* **Task goal**
The required output consists solely of the lines from the line containing "Given: Edit the Grid component" through the end of the records, copied exactly.

(Records from a collection)

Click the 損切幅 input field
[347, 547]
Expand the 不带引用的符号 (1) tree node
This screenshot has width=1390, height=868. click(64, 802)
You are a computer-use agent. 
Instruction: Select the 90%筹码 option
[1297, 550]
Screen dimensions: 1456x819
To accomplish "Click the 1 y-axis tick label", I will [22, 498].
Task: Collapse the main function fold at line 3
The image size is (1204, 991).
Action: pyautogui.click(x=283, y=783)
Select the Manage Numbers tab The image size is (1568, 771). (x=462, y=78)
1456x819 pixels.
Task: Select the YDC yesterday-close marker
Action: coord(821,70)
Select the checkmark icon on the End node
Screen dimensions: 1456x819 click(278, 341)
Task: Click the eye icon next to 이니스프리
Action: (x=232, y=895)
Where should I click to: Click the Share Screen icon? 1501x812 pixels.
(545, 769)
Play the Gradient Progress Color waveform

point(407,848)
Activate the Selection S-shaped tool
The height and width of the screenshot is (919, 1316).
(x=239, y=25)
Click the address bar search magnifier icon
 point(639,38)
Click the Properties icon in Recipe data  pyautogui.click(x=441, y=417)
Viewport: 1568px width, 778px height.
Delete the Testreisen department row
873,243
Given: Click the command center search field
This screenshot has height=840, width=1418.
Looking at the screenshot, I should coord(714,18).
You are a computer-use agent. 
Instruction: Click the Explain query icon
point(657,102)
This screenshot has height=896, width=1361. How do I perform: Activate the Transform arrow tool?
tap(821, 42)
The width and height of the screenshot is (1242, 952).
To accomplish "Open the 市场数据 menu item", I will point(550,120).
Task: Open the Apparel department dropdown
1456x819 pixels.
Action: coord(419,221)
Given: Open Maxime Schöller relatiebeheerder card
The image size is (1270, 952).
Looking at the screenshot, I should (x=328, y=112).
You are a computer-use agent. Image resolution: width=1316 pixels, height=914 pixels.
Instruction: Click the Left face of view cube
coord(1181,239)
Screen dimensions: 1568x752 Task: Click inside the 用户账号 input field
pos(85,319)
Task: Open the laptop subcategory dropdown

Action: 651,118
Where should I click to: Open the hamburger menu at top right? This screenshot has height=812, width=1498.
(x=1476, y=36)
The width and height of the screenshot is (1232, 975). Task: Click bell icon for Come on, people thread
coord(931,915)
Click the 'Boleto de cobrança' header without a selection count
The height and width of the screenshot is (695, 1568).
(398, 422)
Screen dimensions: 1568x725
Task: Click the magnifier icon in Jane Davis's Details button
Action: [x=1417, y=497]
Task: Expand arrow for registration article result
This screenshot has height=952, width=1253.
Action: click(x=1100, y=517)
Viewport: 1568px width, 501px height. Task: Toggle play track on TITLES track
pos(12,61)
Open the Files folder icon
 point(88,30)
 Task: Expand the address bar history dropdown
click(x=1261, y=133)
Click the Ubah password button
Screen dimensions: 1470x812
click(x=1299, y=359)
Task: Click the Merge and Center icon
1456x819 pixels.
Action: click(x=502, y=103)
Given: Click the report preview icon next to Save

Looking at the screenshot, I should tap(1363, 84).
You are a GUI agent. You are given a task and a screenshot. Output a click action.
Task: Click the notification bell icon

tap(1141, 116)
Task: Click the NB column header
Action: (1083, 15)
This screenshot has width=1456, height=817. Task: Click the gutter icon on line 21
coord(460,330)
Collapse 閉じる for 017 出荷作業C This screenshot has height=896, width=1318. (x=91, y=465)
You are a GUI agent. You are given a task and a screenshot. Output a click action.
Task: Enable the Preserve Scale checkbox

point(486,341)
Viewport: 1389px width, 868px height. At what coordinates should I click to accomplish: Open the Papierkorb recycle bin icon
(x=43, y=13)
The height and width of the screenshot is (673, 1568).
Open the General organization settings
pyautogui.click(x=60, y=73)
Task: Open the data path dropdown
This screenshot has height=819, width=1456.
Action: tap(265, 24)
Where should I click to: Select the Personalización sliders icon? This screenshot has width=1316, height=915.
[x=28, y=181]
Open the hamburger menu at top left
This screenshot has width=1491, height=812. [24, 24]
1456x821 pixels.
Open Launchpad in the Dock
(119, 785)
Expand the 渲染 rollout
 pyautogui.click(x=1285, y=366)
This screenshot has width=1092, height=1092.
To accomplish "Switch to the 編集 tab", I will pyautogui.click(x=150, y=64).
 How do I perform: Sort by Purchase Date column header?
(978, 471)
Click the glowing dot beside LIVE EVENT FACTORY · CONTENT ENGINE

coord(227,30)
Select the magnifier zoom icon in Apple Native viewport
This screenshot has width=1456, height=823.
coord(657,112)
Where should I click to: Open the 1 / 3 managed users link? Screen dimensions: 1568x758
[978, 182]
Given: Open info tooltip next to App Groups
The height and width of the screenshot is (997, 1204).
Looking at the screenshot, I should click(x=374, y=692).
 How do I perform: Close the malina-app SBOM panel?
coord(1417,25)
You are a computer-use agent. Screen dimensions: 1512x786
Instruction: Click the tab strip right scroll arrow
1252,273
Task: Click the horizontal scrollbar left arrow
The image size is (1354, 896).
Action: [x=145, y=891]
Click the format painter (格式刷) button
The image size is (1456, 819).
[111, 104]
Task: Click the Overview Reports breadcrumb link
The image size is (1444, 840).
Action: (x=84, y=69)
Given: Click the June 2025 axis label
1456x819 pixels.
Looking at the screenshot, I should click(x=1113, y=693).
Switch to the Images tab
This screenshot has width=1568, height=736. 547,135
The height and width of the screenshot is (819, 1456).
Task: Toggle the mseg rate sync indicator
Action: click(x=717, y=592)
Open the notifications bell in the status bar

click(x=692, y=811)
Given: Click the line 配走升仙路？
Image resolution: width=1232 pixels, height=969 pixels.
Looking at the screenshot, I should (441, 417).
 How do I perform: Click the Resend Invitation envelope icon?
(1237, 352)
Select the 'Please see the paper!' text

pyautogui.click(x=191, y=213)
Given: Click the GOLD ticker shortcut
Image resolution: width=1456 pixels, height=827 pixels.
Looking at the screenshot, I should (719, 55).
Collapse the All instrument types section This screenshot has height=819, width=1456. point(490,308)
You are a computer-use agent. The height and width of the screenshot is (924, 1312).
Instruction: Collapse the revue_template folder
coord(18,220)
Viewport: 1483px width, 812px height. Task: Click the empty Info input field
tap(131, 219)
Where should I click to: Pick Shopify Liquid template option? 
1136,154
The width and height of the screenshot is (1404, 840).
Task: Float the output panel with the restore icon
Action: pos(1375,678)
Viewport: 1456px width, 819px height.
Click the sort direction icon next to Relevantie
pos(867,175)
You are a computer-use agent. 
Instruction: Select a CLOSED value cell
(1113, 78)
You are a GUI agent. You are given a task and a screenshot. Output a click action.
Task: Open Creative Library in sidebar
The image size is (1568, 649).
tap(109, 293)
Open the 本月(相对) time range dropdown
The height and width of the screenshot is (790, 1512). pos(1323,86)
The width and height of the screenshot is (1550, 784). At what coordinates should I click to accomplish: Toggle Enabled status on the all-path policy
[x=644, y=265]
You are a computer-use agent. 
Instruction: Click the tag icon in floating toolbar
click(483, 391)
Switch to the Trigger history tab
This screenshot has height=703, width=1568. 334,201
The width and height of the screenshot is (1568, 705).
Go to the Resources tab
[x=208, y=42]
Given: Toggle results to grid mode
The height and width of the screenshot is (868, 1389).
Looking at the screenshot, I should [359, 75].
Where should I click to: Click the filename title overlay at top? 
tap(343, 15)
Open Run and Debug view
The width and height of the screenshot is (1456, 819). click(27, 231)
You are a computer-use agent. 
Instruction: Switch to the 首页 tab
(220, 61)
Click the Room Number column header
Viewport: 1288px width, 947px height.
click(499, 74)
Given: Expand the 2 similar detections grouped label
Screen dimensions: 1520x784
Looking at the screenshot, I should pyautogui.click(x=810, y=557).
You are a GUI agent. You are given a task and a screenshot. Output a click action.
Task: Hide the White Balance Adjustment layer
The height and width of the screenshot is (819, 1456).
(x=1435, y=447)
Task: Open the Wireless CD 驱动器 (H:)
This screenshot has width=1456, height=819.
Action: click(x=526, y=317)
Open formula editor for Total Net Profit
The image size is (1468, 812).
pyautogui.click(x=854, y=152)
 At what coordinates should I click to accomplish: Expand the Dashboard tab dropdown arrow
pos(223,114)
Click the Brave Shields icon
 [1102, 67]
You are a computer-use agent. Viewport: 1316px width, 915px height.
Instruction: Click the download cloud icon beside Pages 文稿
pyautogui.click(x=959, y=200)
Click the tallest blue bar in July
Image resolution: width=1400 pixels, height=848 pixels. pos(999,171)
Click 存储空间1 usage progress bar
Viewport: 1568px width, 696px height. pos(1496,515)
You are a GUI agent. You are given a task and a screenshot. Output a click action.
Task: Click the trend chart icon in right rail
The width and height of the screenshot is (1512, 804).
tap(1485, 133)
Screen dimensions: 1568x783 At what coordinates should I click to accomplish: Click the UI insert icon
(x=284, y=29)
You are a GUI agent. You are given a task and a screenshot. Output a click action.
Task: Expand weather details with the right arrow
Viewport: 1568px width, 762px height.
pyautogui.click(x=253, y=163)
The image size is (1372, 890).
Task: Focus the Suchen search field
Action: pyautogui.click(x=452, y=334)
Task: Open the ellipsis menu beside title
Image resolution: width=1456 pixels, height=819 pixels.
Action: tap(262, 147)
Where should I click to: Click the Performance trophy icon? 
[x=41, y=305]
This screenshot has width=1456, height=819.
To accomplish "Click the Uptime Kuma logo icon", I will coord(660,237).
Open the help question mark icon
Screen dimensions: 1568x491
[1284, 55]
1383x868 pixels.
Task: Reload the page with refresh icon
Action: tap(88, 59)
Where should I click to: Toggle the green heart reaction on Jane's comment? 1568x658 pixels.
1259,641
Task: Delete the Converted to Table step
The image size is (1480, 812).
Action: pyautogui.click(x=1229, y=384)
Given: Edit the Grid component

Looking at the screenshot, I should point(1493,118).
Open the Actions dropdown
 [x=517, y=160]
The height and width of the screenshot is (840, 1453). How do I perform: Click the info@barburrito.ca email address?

* **Response to this exercise**
Given: Edit the Grid component

Looking at the screenshot, I should point(1493,118).
Open the Actions dropdown
 [x=517, y=160]
The height and width of the screenshot is (840, 1453). How do I perform: Click the info@barburrito.ca email address?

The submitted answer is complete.